Não é um trabalho pesado, é o que eu amo fazer, eu escolhi isso, eu trabalhei duro até chegar onde cheguei e possuir a maior empresa do ramo fotográfico da cidade. Não foi fácil chegar onde cheguei, ter que lutar todos os dias contra preconceitos que eu não entendo ainda o motivo, ter que ignorar críticas não construtivas de pessoas que não queriam meu bem ou não queriam me ver pra frente, não queriam meu sucesso. Mas força de vontade é tudo, ao menos foi pra mim.

Não vou mentir sobre isso, sou uma mulher linda, de cabelos pretos bem escuros, minha pele branquinha e lisa, sempre me preocupei muito com minha aparência. Meus olhos verdes, é claro, sempre me ajudaram a manter meu charme. Charme que eu sabia bem quando usar pra conseguir algo, mas também que me atrapalha em algumas horas, há pessoas que não sabem muito bem distinguir um não, mesmo que repetidas vezes.

Nunca foi incomum que minhas modelos tentassem algo comigo, um bilhete discreto com um número e nome marcados, uma piscadela sugestiva com um rebolado exagerado, ou até mesmo pequenos presentes com segundas intenções. Só existem dois problemas aqui, o primeiro deles: modelos não fazem meu tipo, sempre fui fã de abundância, pele e osso não me apetecem. E segundo: possuo algo entre as pernas que não arriscaria alguém que soubesse quem sou descobrisse, no mundo de hoje qualquer coisinha é motivo de notícia, mesmo que isso não tenha nada a ver com ninguém, sentia-me mais segura saindo com desconhecidas do outro lado da cidade, ou às vezes até pagar pra me satisfazer. Sinto-me bem com quem eu sou, como eu sou, e não vou mudar isso pelo simples fato de não ser comum à sociedade.

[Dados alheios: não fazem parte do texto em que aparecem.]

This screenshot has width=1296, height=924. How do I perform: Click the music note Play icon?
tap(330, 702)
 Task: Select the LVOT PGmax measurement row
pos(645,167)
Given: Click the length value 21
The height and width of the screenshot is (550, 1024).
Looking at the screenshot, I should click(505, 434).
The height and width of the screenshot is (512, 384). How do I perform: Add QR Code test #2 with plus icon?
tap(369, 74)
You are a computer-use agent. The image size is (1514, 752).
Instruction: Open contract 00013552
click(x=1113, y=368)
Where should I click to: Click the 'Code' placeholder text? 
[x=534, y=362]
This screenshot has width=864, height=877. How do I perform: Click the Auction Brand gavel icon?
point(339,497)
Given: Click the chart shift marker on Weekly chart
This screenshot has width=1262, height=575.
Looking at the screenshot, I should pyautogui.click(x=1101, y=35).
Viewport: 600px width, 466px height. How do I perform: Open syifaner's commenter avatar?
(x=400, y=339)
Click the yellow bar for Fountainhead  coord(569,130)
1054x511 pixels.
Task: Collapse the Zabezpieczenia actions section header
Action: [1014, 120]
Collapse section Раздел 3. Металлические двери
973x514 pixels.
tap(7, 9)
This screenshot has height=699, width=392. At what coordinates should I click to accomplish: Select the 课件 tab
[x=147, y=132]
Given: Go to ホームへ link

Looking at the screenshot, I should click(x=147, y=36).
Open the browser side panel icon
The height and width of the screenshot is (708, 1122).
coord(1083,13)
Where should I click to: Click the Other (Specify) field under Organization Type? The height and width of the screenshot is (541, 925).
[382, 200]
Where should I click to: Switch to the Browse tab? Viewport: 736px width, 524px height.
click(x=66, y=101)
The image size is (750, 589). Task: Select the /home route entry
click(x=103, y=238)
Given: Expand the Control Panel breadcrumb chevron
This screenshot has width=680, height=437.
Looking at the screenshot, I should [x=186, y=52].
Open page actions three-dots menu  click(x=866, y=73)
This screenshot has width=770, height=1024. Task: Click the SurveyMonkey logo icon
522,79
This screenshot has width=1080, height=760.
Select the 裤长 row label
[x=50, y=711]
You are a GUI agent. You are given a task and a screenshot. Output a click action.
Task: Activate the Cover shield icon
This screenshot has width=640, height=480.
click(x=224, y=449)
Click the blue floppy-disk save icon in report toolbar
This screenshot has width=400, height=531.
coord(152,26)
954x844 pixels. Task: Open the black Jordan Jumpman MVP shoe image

Quando já estou no meu carro, saindo do estacionamento do prédio da empresa, olho mais uma vez de relance para o relógio posicionado no painel e entro numa batalha interna sobre ir pra casa ou ir à boate praticamente no outro extremo da cidade. Era quinta-feira, uma boa noite pra conhecer alguém por algumas horas, ou encontrar alguma garota já conhecida. Enquanto finjo pensar no que quero fazer, meu automático já se dirige à Jet Lag Club. Sempre achei interessante o nome, pois era um local que reunia várias pessoas diferentes, com culturas e jeitos diferentes e sou uma pessoa que gosta de diversidade, sou adepta à ela.

Quase não percebo o tempo passar enquanto dirigia e me perdia nos meus pensamentos, sempre que eu entrava neles era difícil sair, eu era capa de me alienar por horas e mais horas sem nem me importar, às vezes nem era de propósito que isso acontecia. Mas eu adorava me desligar dessa maneira, era como se eu tivesse um mundo só meu, impenetrável, o único lugar que eu poderia fazer qualquer coisa sem ninguém me julgar. Ou alguém de fora, pelo menos, acho que sou a maior julgadora de mim mesma.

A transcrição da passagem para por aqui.